*** Opening of DATA ***
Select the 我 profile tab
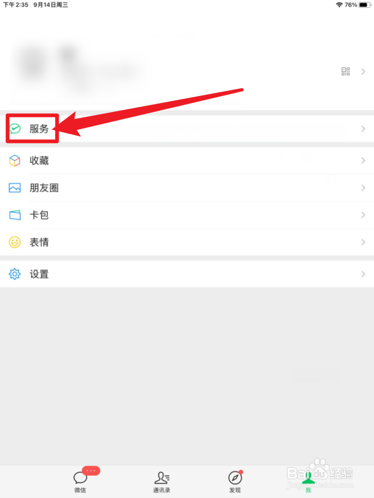Image resolution: width=374 pixels, height=498 pixels. (308, 482)
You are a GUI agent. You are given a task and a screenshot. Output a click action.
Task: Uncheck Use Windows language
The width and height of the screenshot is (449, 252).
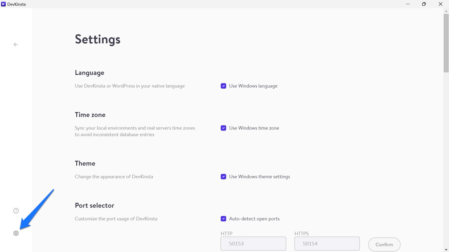pyautogui.click(x=223, y=86)
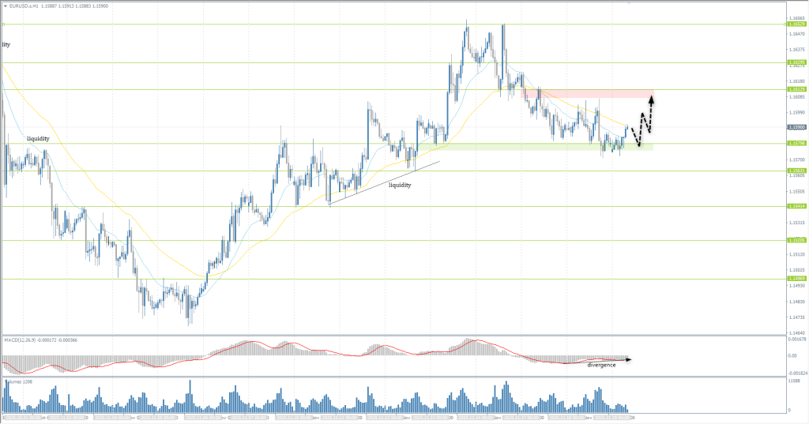
Task: Click the 1.14969 price level label
Action: click(796, 279)
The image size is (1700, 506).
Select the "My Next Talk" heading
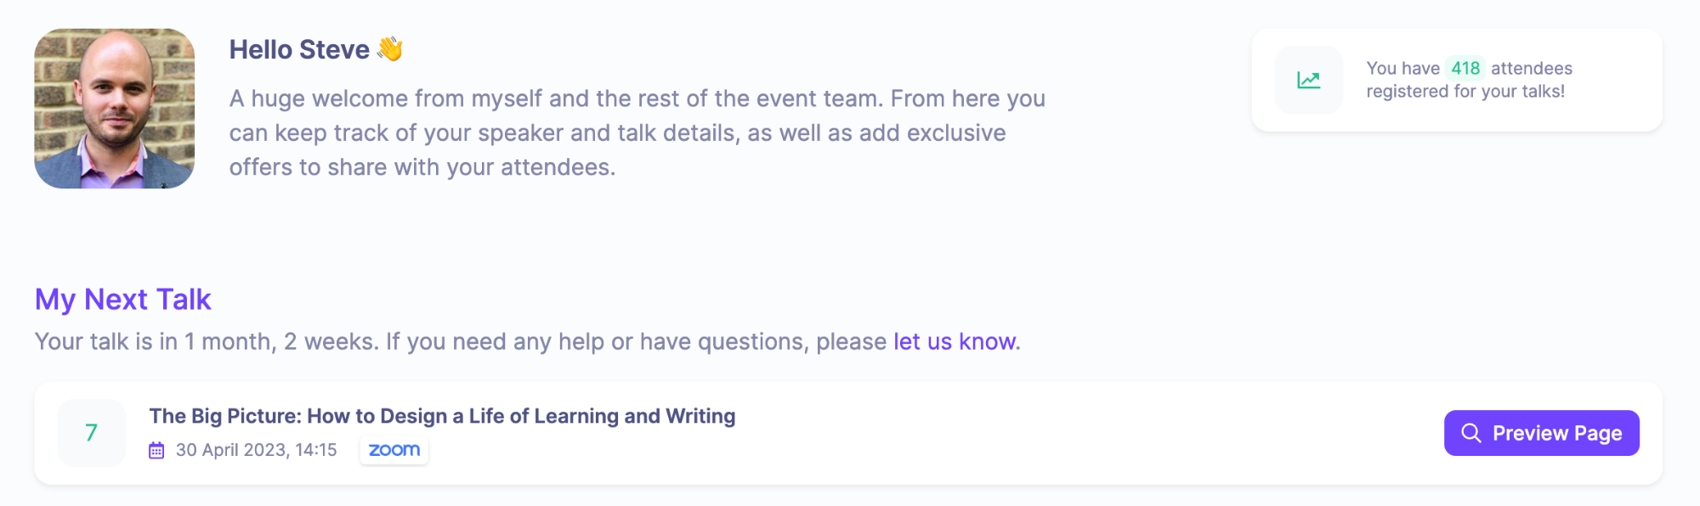[123, 300]
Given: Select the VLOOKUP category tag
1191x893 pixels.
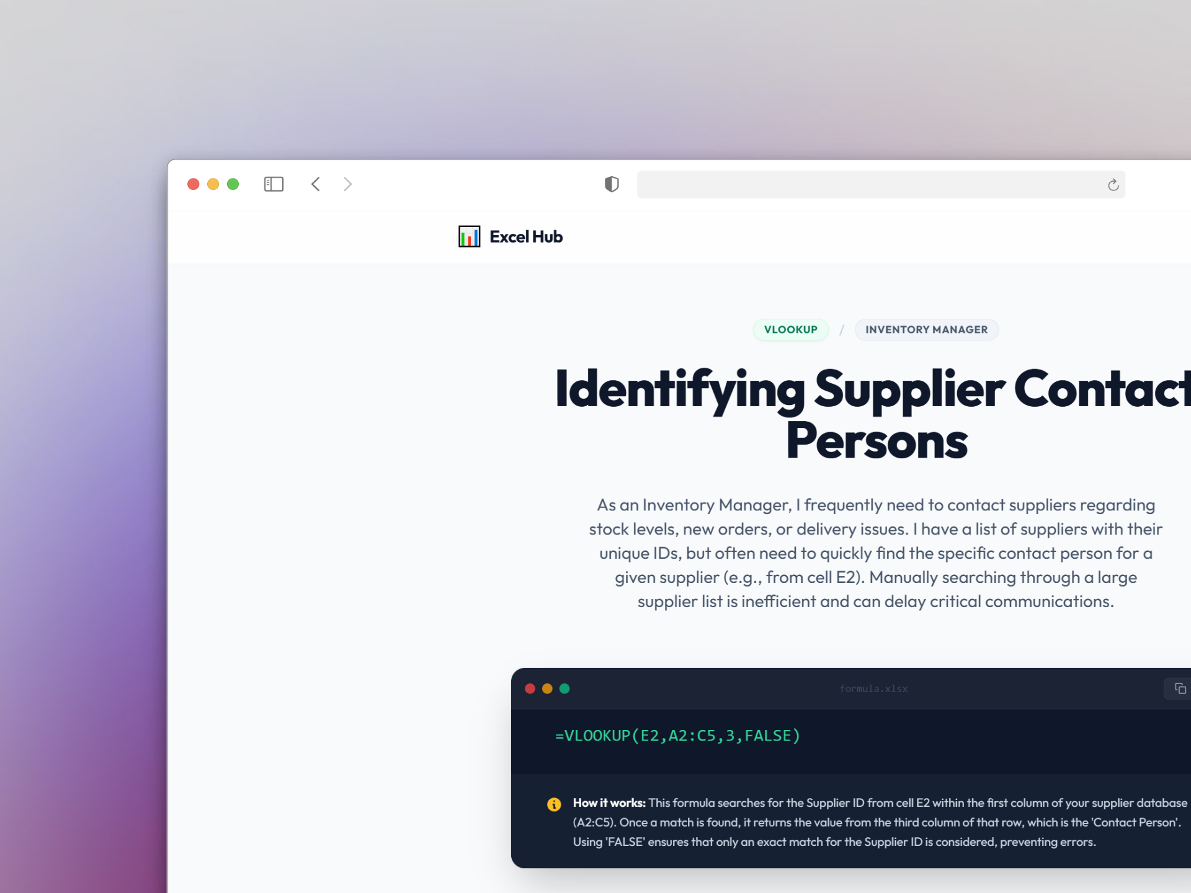Looking at the screenshot, I should [x=790, y=329].
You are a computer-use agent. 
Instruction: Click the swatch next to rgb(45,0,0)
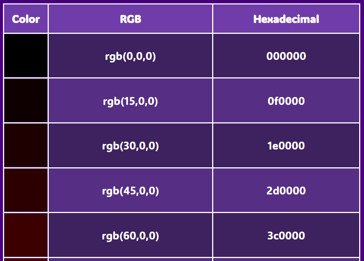point(26,190)
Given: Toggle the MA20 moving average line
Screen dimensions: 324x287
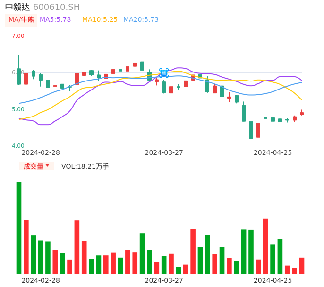Looking at the screenshot, I should (x=141, y=20).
*** Close of DATA ***
DIRECTIONS FOR THIS TASK: Print the lines from the one that contains "Given: Toggle the MA20 moving average line" through the last line of the data, exactly and in full, and no other lines. Pictures are not part of the copy.

OUTPUT FOR THIS EXERCISE:
Given: Toggle the MA20 moving average line
Screen dimensions: 324x287
Looking at the screenshot, I should (x=141, y=20).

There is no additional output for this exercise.